Выбранный фрагмент:

■ ■ ■ ■ ■ ■ ■

Современная литература
Современная литература
Поэзия Проза

Слезы и Рождество

«Наконец к 11-ти часам вечера раздался крик ребёнка и, как всегда, вслед за ним – рыдания Льва Николаевича».

Из воспоминаний Софьи Андреевны.

Лев Николаевич очень любил плакать. Плакал часто, если не сказать, с удовольствием.

Где-то прочитал, что еще в детстве Льва Николаевича даже за это прозвали прозвали Лёвой-рёвой.

Если бегло пробежать по поиску, когда герой или сам Толстой в тексте художественном или в воспоминаниях, или в письме плачет, найдешь сразу много:

«Вспомнив, как Володя целовал прошлого года кошелек своей барышни, я попробовал сделать то же, и действительно, когда я один вечером в своей комнате стал мечтать, глядя на цветок, и прикладывать его к губам, я почувствовал некоторое приятно-слезливое расположение и снова был влюблен или так предполагал в продолжение нескольких дней».

(Лев Толстой. «Юность». 1857)

Больше всего воспоминаний о слезах Толстого (героя? автора?), конечно, в его трилогии.

■ ■ ■ ■ ■ ■ ■

Исходные данные:
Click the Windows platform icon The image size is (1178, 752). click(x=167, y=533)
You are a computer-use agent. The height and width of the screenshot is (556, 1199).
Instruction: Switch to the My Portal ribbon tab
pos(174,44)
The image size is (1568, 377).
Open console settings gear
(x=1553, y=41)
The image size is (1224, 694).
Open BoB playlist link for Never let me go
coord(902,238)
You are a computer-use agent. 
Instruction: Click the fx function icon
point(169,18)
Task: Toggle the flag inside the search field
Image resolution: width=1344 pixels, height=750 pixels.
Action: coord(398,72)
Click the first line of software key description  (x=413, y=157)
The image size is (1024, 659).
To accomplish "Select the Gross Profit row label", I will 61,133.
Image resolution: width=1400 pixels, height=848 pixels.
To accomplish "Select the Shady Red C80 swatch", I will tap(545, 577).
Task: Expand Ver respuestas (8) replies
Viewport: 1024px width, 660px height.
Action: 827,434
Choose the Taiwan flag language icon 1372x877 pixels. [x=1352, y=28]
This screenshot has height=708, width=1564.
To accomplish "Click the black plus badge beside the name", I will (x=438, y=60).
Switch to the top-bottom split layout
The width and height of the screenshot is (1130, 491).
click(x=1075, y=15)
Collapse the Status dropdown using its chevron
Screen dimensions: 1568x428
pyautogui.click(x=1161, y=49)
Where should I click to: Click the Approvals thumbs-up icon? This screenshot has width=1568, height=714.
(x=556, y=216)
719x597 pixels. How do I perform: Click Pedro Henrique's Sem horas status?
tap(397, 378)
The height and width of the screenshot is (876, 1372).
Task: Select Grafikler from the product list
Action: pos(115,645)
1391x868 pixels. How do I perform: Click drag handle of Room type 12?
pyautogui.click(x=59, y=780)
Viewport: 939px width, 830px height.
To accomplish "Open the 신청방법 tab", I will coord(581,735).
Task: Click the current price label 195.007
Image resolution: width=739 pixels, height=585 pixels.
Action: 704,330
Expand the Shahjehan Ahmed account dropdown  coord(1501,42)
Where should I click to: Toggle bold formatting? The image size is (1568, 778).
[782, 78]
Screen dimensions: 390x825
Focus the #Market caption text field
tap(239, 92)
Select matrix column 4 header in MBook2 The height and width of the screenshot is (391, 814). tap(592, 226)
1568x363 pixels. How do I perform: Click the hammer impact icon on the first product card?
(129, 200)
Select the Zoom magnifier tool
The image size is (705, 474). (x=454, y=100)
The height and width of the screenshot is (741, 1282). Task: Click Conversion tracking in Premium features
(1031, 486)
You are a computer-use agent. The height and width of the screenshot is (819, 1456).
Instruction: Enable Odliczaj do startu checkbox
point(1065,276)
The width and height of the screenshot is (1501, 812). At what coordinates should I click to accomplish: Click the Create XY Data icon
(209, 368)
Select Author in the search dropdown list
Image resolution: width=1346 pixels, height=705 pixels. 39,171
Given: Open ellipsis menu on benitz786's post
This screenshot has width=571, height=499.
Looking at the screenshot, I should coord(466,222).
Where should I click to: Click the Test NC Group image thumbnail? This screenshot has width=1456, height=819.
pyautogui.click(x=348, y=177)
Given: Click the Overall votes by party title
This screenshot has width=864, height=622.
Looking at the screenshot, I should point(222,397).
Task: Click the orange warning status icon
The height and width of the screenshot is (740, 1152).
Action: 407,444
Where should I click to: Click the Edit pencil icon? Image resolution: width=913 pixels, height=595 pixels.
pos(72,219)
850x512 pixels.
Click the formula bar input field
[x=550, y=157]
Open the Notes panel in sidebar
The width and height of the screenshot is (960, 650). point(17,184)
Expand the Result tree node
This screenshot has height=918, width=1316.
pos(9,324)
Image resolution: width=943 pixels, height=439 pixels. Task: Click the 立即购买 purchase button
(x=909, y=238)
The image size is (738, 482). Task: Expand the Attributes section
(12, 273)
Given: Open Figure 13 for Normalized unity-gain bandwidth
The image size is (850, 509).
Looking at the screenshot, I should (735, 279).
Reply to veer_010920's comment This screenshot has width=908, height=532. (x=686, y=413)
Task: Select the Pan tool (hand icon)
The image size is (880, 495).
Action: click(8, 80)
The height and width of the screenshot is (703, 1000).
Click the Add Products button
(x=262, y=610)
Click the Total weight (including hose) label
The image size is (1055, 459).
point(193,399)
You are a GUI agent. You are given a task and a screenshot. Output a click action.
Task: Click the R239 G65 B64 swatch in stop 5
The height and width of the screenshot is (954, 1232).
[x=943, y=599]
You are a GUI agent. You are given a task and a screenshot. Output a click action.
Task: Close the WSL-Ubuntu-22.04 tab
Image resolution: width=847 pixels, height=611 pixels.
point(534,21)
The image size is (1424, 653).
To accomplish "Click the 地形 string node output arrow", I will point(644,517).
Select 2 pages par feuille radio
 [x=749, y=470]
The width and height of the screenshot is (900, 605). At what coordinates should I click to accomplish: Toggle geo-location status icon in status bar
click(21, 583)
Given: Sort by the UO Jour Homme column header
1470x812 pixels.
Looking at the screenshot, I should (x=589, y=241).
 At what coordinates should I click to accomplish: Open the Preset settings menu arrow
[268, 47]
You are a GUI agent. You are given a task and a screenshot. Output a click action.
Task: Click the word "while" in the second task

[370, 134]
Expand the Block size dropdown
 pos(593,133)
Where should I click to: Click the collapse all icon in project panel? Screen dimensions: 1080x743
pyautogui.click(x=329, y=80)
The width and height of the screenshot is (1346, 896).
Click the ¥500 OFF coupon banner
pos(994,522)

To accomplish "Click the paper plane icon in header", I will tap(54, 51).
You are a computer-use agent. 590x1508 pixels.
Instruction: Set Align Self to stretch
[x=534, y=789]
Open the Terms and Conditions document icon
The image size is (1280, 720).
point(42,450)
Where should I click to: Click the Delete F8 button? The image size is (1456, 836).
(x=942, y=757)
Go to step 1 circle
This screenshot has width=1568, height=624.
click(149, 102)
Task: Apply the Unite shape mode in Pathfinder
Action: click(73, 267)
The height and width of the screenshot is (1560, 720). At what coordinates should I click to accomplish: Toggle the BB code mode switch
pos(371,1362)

■ ■ ■ ■ ■ ■ ■

Письменное задание 1: Переведите на английский язык предложение «Лев Николаевич очень любил плакать.» из фрагмента о слезах Толстого.
Письменное задание 2: Перепишите дословно отрывок из фрагмента о слезах Толстого, начиная со слов «Лев Николаевич очень» и продолжая до слов «прозвали прозвали Лёвой-рёвой.» включительно.
Письменное задание 3: Назовите все виды текстов, в которых, согласно фрагменту о слезах Толстого, поиск быстро находит эпизоды, где плачет герой или сам Толстой.

Результат 1: Lev Nikolayevich was very fond of crying.

Результат 2:
Лев Николаевич очень любил плакать. Плакал часто, если не сказать, с удовольствием.

Где-то прочитал, что еще в детстве Льва Николаевича даже за это прозвали прозвали Лёвой-рёвой.

Результат 3:
- художественный текст
- воспоминания
- письмо